As described earlier os vesalianum pedis is a rare accessory ossicle and an even rarer symptomatic one . Our athlete had both mechanical and inflammatory pain findings and localized the pain to the base of the fifth metatarsal. If the foot radiographs were normal, an ultrasound or even an MRI would allow a proper diagnosis. This athlete could have a peroneus brevis tendinopathy, lateral plantar fasciitis, or even a ligamentum plantare longum sprain. However, the absence of resisted eversion pain and the location of tenderness (fifth metatarsal base, instead of lateral-plantar pain) made us doubt these diagnoses. Moreover, the X-ray findings led us to other possible pathologies.

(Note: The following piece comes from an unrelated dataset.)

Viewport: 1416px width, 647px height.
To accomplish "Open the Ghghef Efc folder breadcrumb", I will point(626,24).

Soccer is a physically demanding sport, with a high incidence of soccer-related injuries . Nonetheless, the possibility of sport-related minor traumas going unrecorded by athletes or the medical team exists . Even though the athlete denied any trauma or sprain, the medical team should be aware of this possibility. When given an inattentive look at the foot radiograph, one could think that this athlete had a pseudo-Jones fracture. However, the absence of a known acute trauma and a clear fracture line would demote us from this diagnosis. The radiographic findings resemble bone consolidation with a poorly defined cortical bone. With a skeptical look, one could also argue that this athlete had a stress fracture. However, stress fractures usually occur distal to the metaphysis of the fifth metatarsal.

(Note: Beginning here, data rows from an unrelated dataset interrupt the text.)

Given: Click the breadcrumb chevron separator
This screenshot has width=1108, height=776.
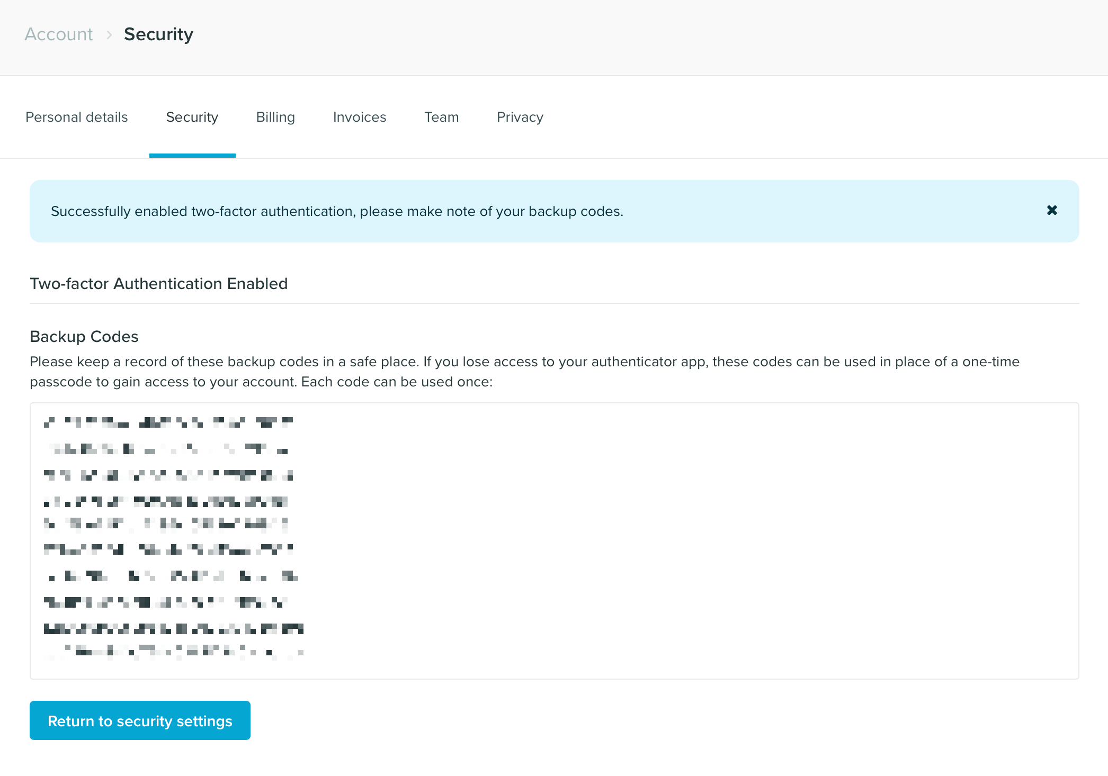Looking at the screenshot, I should [109, 35].
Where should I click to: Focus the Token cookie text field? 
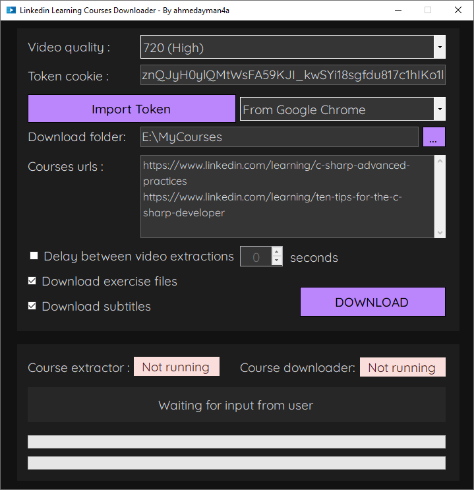[293, 75]
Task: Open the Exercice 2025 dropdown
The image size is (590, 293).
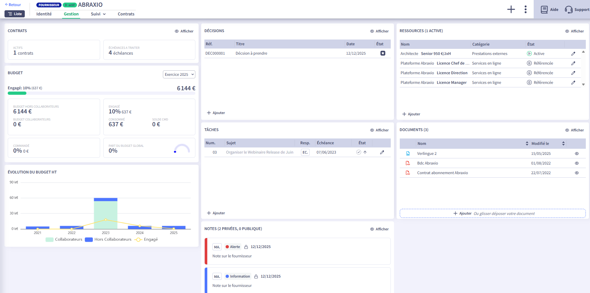Action: [179, 75]
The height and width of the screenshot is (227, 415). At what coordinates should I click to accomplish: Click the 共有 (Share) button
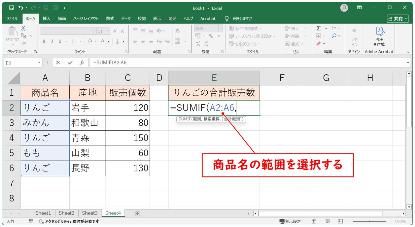(398, 19)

The literature usually describes chronic cases of symptomatic os vesalianum pedis. However, we conservatively managed our athlete with efficiency. In our opinion, either this was the initial presentation of a future chronic painful os vesalianum pedis, or the literature is biased to chronic cases, refractory to conservative treatment. It’s even possible that our athlete had a more than normal supinated heel contact, with minor trauma to peri-osseous tissues and the source of pain was not the os vesalianum pedis. However, the resolution of the short-term symptoms led us to no further diagnostic studies.

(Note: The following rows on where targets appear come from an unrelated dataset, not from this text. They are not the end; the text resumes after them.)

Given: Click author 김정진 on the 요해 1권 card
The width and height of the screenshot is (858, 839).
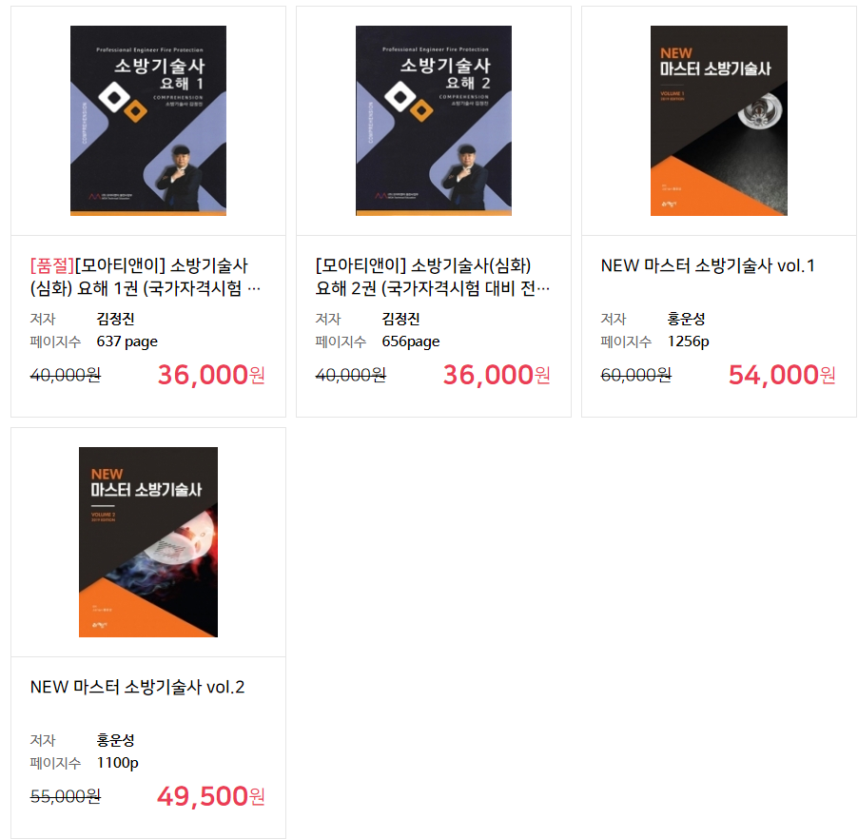Looking at the screenshot, I should [115, 319].
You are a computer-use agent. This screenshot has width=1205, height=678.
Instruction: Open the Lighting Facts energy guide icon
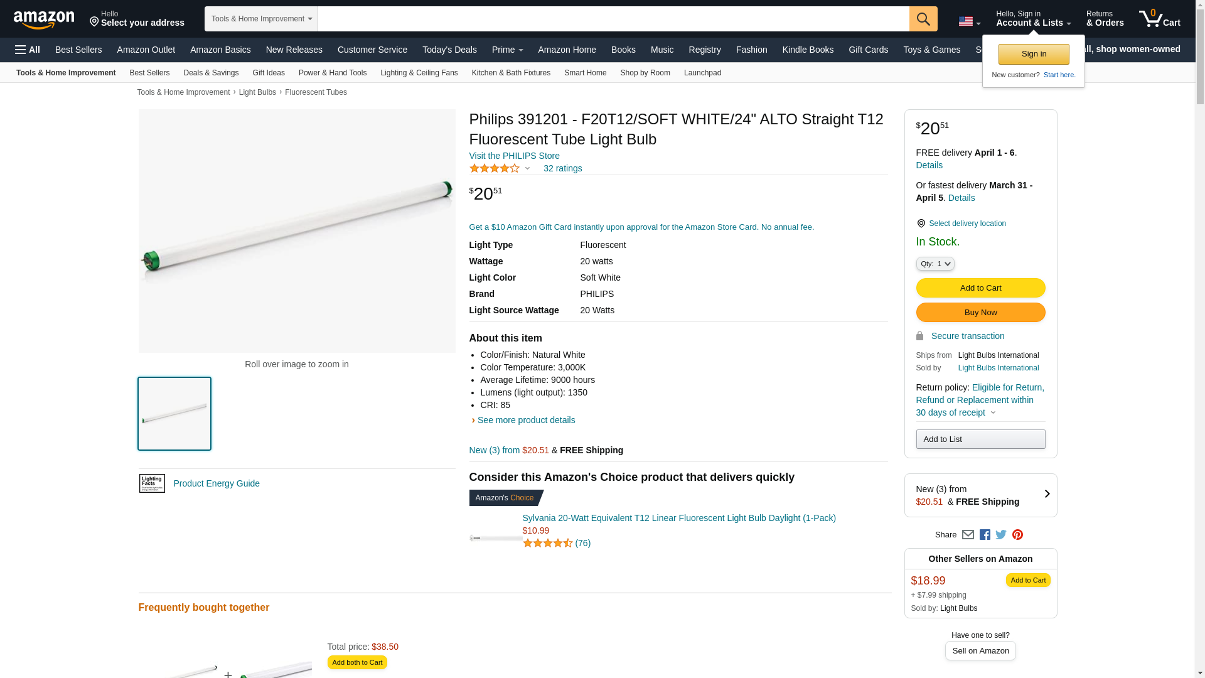click(x=152, y=483)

Os vesalianum pedis is a rare accessory ossicle localized proximal to the base of the fifth metatarsal. Regarding foot pain, integrating the clinical and radiographic findings as well as knowledge of the accessory ossicle anatomy is mandatory to avoid misdiagnosis and mistreatment. When symptomatic, os vesalianum pedis usually presents as chronic lateral foot pain which might demand surgery. Our successful pain management indicates the possibility of early treatment as a predictor for avoiding pain chronification and, thereby the need for surgery. Thus, in symptomatic os vesalianum pedis, conservative management should always be pursued first.